Hamburg

Helmut Schmidt: Henry Kissinger spricht auf Trauerfeier

Altbundeskanzler Helmut Schmidt (r.) und der ehemalige US-Außenminister Henry Kissinger vor drei Jahren im Gespräch. Am kommenden Montag hält der US-Amerikaner eine Rede bei Schmidts Trauerfeier

Altbundeskanzler Helmut Schmidt (r.) und der ehemalige US-Außenminister Henry Kissinger vor drei Jahren im Gespräch. Am kommenden Montag hält der US-Amerikaner eine Rede bei Schmidts Trauerfeier

Foto: Christian Charisius / dpa

Abschied vom Altkanzler: Gast bei der Trauerfeier ist neben Angela Merkel auch Henry Kissinger. Live-Übertragung im NDR.

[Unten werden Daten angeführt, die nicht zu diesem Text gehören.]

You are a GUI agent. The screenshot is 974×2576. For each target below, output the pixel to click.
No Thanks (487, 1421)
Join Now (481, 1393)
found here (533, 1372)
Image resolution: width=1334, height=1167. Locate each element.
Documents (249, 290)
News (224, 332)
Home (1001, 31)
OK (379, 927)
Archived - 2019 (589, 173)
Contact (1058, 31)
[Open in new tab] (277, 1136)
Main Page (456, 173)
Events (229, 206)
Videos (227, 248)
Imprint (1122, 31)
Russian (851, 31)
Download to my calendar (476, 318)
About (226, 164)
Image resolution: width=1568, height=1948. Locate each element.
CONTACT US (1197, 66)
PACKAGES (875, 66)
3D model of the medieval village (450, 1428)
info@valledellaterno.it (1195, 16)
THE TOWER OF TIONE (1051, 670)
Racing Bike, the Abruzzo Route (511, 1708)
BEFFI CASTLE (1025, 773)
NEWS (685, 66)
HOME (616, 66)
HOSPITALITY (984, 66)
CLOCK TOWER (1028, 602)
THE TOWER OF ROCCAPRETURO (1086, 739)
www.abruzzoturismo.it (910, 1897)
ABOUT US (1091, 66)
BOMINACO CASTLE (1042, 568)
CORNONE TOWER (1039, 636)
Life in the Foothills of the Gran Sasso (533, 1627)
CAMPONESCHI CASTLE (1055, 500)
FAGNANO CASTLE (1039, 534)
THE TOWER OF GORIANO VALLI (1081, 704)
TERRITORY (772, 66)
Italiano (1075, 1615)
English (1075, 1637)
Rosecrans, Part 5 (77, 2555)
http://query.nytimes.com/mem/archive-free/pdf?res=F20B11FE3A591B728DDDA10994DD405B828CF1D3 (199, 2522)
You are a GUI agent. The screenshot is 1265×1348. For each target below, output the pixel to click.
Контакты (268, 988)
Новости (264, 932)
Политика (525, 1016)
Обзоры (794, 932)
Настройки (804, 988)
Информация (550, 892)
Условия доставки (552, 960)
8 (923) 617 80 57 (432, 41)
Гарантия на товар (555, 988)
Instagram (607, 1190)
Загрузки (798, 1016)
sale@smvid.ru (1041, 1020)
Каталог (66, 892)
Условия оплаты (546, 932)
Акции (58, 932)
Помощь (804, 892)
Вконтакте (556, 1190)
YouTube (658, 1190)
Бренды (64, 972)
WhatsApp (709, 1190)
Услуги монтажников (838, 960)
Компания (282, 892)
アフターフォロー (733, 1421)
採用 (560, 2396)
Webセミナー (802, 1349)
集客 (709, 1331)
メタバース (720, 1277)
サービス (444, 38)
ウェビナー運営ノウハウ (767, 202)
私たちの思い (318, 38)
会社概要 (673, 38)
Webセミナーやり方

Hamburg.  Mit einem Staatsakt nehmen die Hamburger am Montag, 23. November, in der St. Michaelis-Kirche Abschied vom größten Sohn der Stadt: Helmut Schmidt, ehemaliger Innensenator von Hamburg, ehemaliger Bundeskanzler der Bundesrepublik.

Nun steht die Rednerliste fest: Neben Bundeskanzlerin Angela Merkel, Bürgermeister Olaf Scholz und dem Michel-Hauptpastor Alexander Röder, erweist der ehemalige US-Außenminister und Friedensnobelpreisträger Henry Kissinger seinem Weggefährten Helmut Schmidt die letzte Ehre. Das teilte das Bundesinnenministerium in Berlin mit. Der 92 Jahre alte Kissinger war von 1973 bis 1977 Außenminister der USA, zuvor war er Nationaler Sicherheitsberater.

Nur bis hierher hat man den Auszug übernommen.